Terminamos nosso dia na cidade de Nelspruit onde deixamos o carro e passamos a noite antes de ir para o Kruger Park.


Um safari diferente:




Esse era um passeio que eu não fazia tanta questão. Safari nunca foi uma coisa que me atraía, não sei porque, mas como o Kruger Park, o principal lugar para Safaris do país, estava bem no nosso cominho, não custava ver como era.

Descobrir um esquema bom e barato para conhecer o Kruger foi mais complicado do que a gente imaginava. As opções ou era muito ruins ou muito caras, além de ter pouca informação para que não queria ir com carro próprio. Ou você ia com seu carro ou fechava um pacote caríssimo, bem fora do que as viajantes independentes aqui gostariam de fazer.

A opção mais barata para hospedagem seria dentro do próprio parque, mas essa opção envolve um carro próprio e para ficar fora do parque teríamos que desembolsar uma boa grana pelos lugares que estavam nos indicando.

Por sorte achei na internet o African Bush Backpackers, um dos únicos hostels que encontramos na região toda. O preço era inacreditavelmente barato e eles ainda iam contactar o Safari pra gente e nos buscar em Nelspruit, perfeito!

Eu li um bocado sobre safaris ao longo do nosso planejamento e o que a maioria das pessoas fala é que a sorte é o fator mais importante para ter um bom passeio. Não é difícil de entender, afinal o Kruger é gigantesco e nós iriamos circular por uma pequena parte dele, ainda por cima estávamos na época de chuvas, então a vegetação estaria mais alta que o normal. Achar animais ali seria o mesmo que encontrar uma agulha no palheiro.

Diante disso, nós decidimos dobrar nossas chances e contratar dois safaris de uma vez, um no por do sol e outro de um dia inteiro.

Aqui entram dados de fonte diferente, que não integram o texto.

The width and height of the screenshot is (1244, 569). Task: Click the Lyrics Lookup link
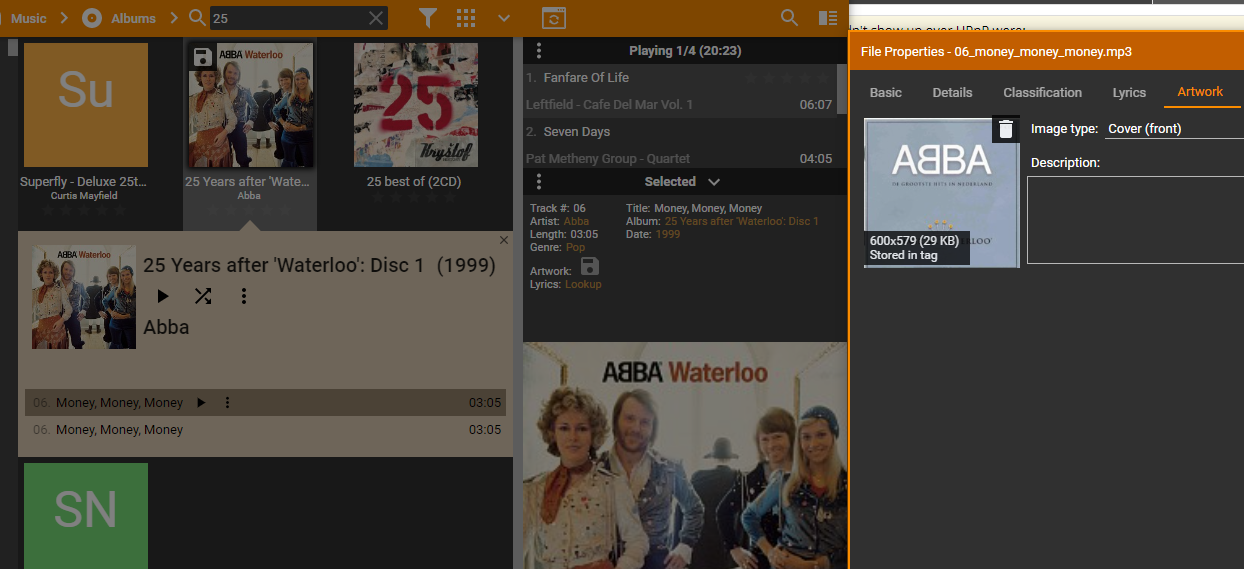click(x=583, y=284)
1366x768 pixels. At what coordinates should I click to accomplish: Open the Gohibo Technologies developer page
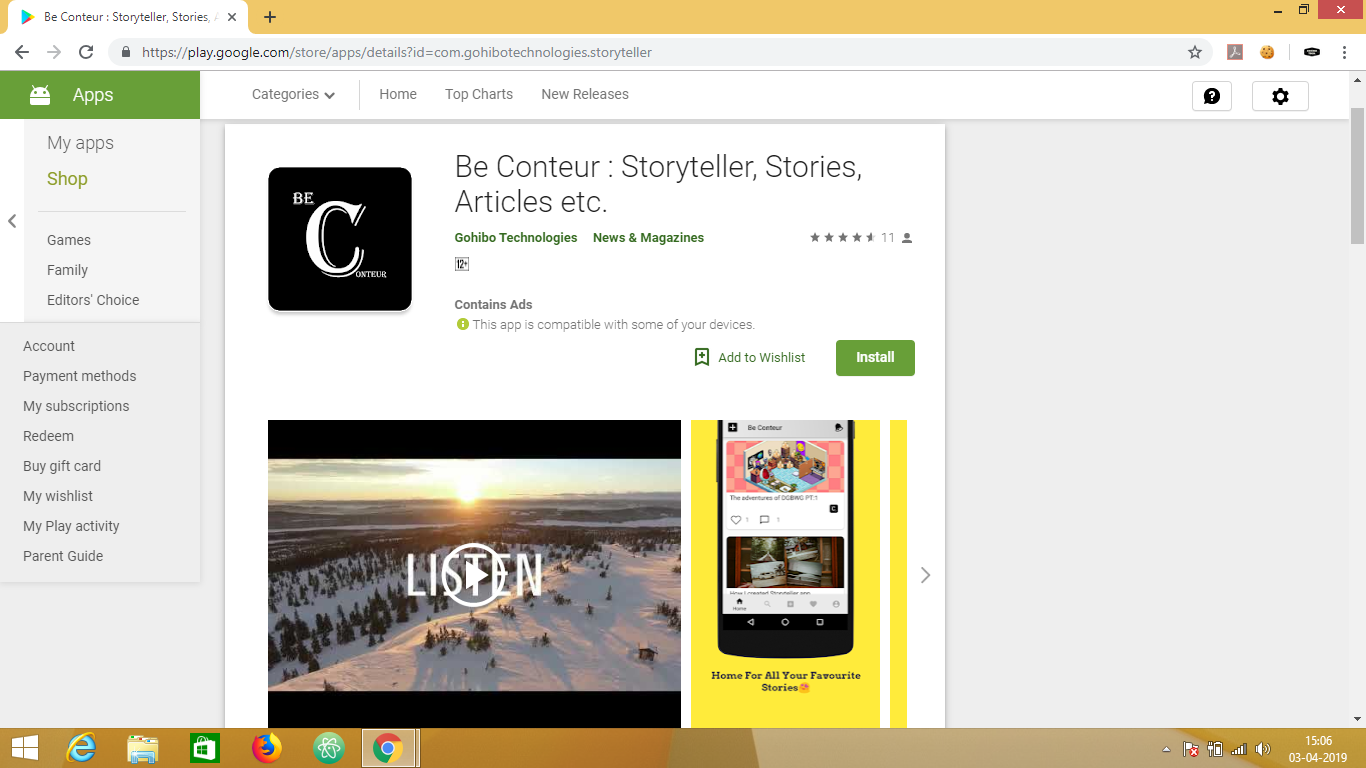[515, 237]
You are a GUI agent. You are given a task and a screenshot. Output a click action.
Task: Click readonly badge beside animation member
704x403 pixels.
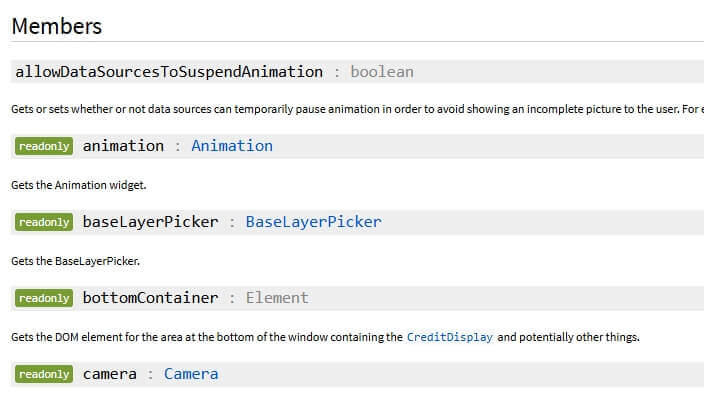(44, 146)
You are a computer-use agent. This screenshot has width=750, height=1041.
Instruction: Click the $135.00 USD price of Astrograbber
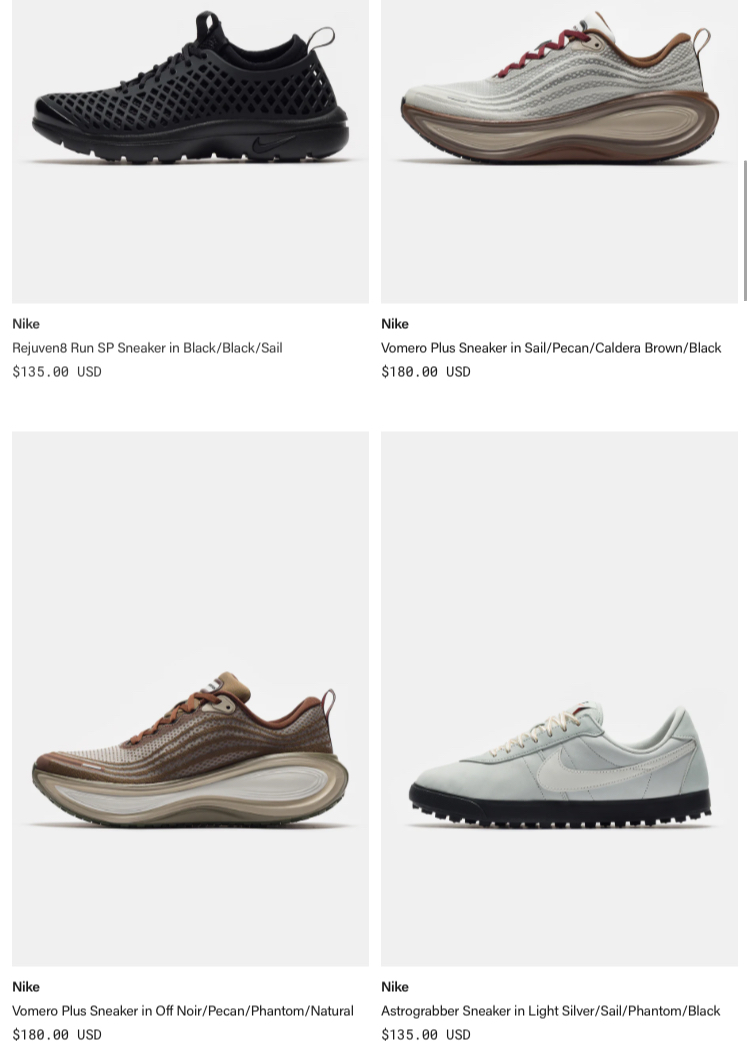[x=425, y=1034]
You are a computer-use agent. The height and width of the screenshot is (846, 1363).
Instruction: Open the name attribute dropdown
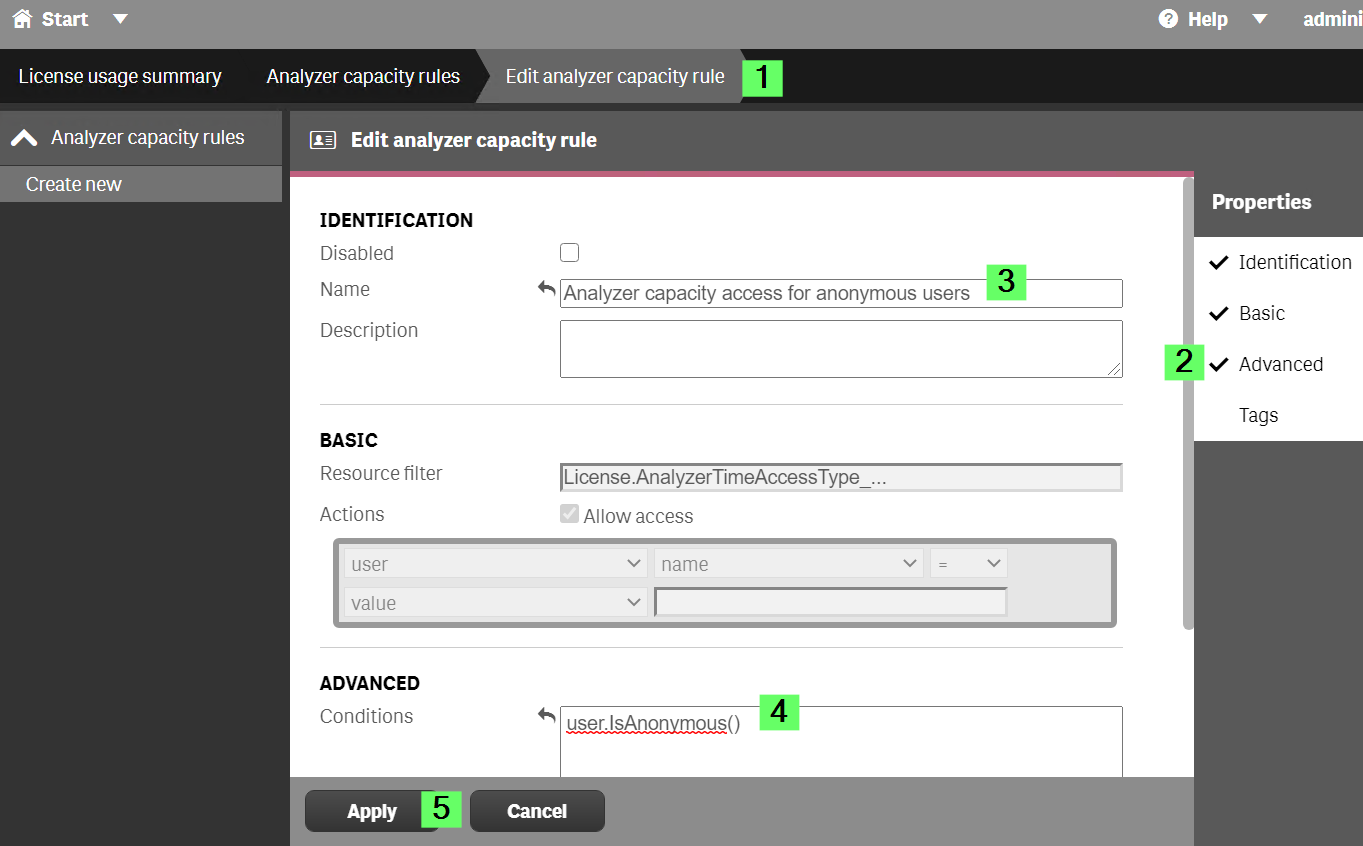(x=788, y=562)
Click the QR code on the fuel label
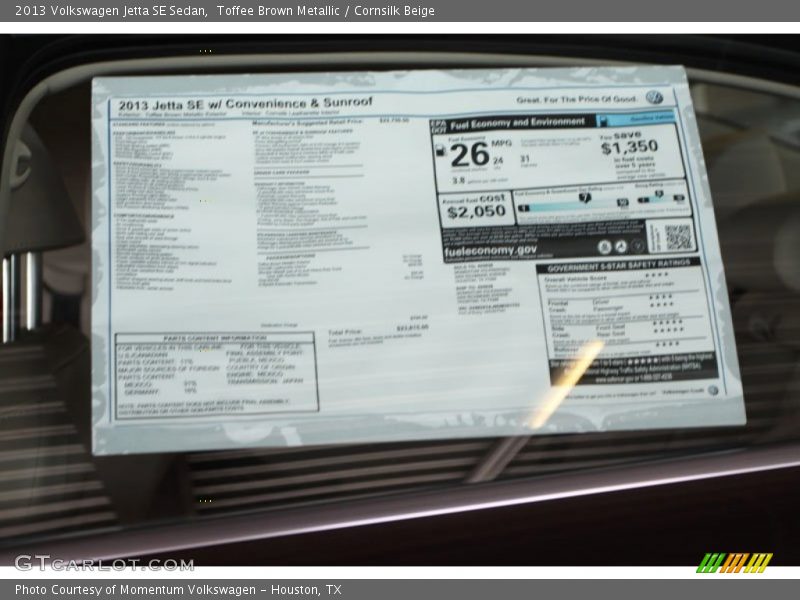800x600 pixels. click(677, 237)
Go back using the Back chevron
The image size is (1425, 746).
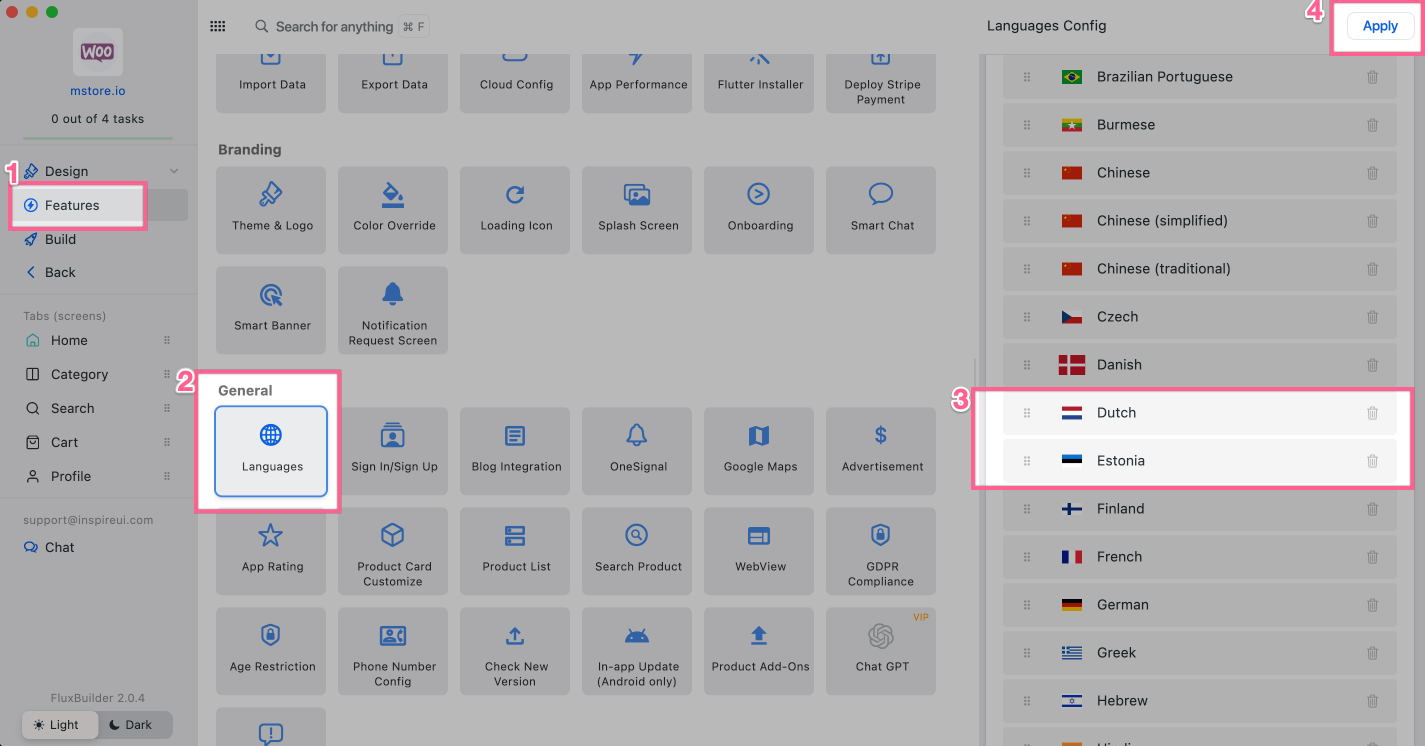(31, 272)
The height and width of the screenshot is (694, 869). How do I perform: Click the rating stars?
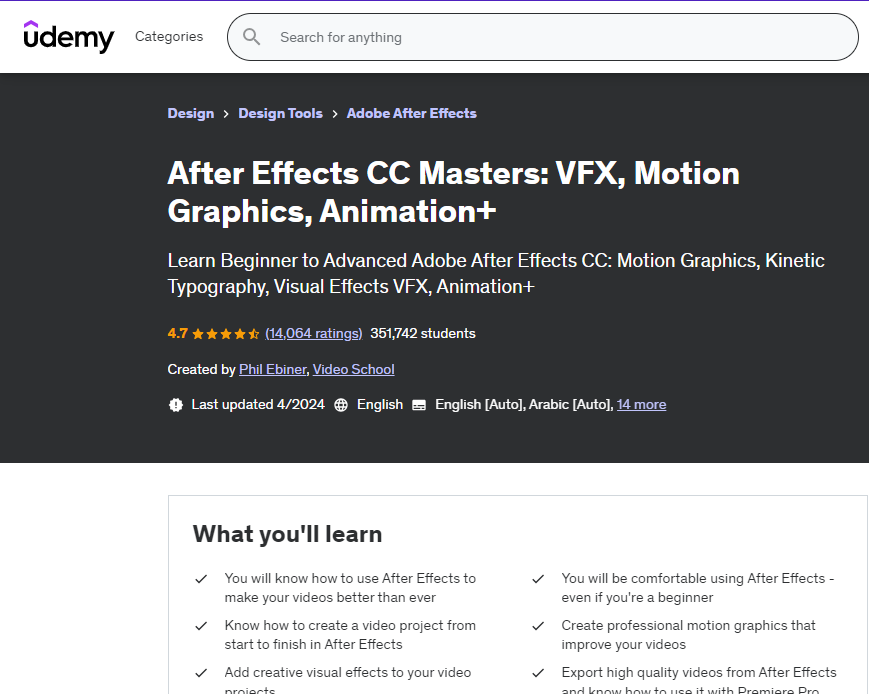tap(226, 334)
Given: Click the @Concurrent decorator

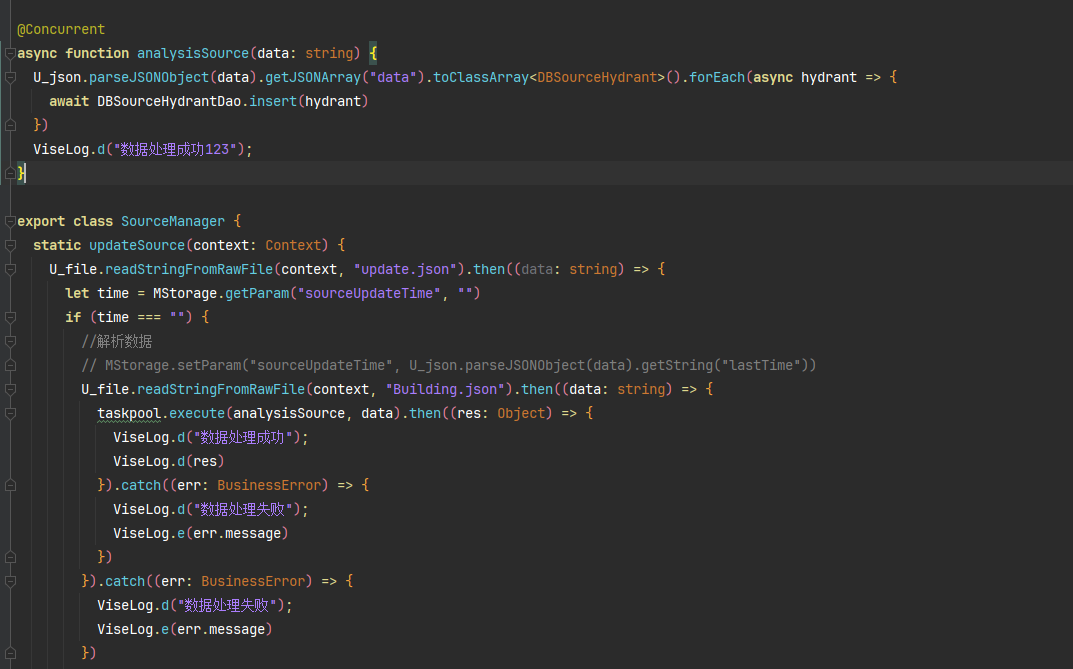Looking at the screenshot, I should [x=61, y=29].
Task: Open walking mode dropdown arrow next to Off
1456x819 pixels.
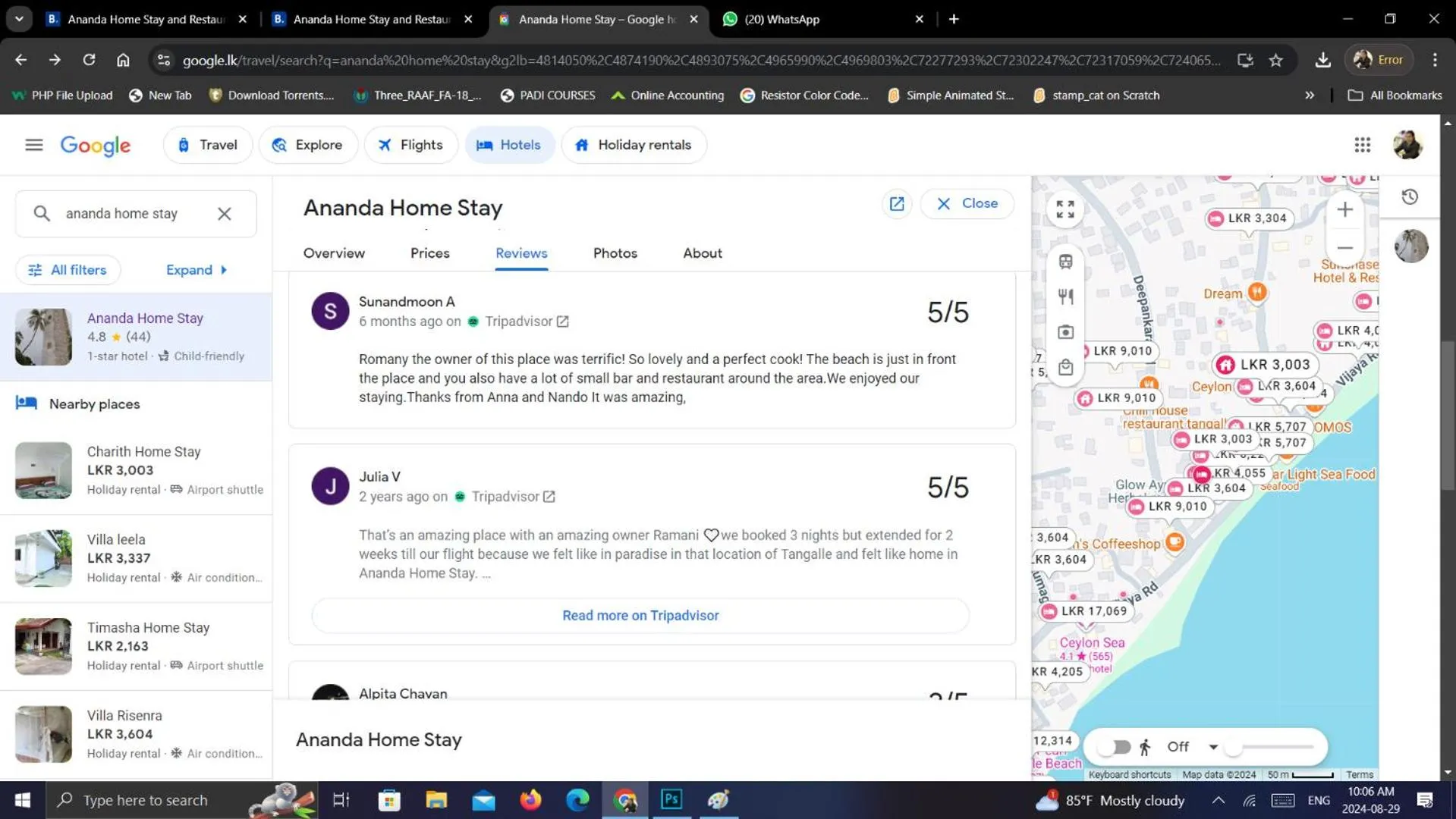Action: click(1213, 747)
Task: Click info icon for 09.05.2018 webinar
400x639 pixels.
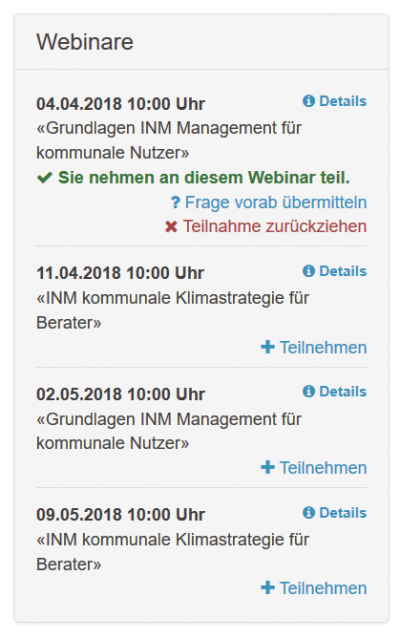Action: [x=308, y=513]
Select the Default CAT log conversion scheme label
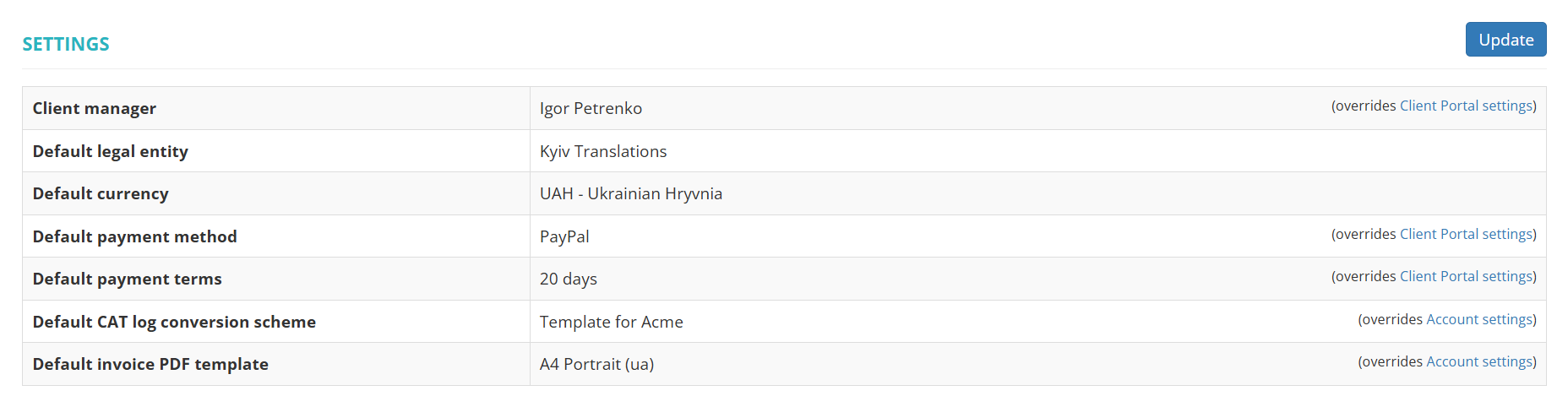 174,322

Infelizmente, assim que chegamos no Hostel, recebemos a notícia que o nosso safari do pôr do sol havia sido cancelado e ficamos completamente sem o que fazer ali no primeiro dia.

O hostel fica dentro de uma reserva chamada "Marloth Park" que é basicamente um vilarejo bem simples, no meio de muito mato, que fazia fronteira com o Kruger. Como estávamos sem carro, nossa locomoção ficou bem prejudicada por lá. O lugar é realmente uma reserva selvagem e depois de certa hora fica perigoso andar por aí.

Nós ficamos um pouco chateadas com a mudança de planos, mas ainda assim curtimos muito o lugar e resolvemos ir para a Jacuzzi que fica do lado de fora do hostel. Imaginem nossa surpresa quando, no meio do banho, vimos uma família da javalis passeando, acompanhada de alguns antílopes lindos. Pra aumentar nossa sorte, um amigo do dono do hostel que estava passando as férias por lá ficou com pena da gente e nos levou para passear margeando a cerca do Kruger Park, pelo lado do Marloth Park. Meu deus, que dia incrível foi aquele! Vimos zebras, gnus, veados, antílopes e até girafas! Tudo muito de perto porque, ao contrário dos safaris tradicionais, a gente podia descer do carro.

O momento mais emocionante para mim foi passar pela cerca do Kruger e ver um maravilhoso elefante africano no outro lado, muito perto de mim. Fiquei vários minutos observando aquele ser incrível em silêncio absoluto, até que escutei o chamado de outro elefante bem distante. Quando olhei para a direção do som vi uma manada de elevantes de todos os tamanhos caminhando pelo rio, no meio da Savana africana. Essa imagem vai ficar para sempre na minha memória.


No dia seguinte conseguimos ir para o passeio no Kruger Park, mas eu sinceramente não curti. Estava chovendo e ficou muito difícil para ver animais. Nós vimos basicamente os bichos que havíamos visto no dia anterior, com o bônus maravilhoso de uma família de rinocerontes. Fora isso o safari foi, basicamente, uma infinidade de horas de carro sem muita emoção. Inclusive eu recomendo contratar o passeio de meio dia apenas, no nascer do sol ou por do sol, porque depois do meio dia os animais se recolhem e nada acontece.

Terminamos nosso momento Savana no dia seguinte, quando saímos para caminhar pelo Marloth Park e curtir mais um pouco da natureza intocada. E para fechar com chave de outro vimos uma família de hipopótamos quase na fronteira com o Moçambique, já a caminho da nossa próxima aventura.

Se eu fiquei com vontade  de conhecer Cape Town? Claro que sim! Mas descobri que a África do Sul vai muito além e agora eu tenho mais uma razão para voltar.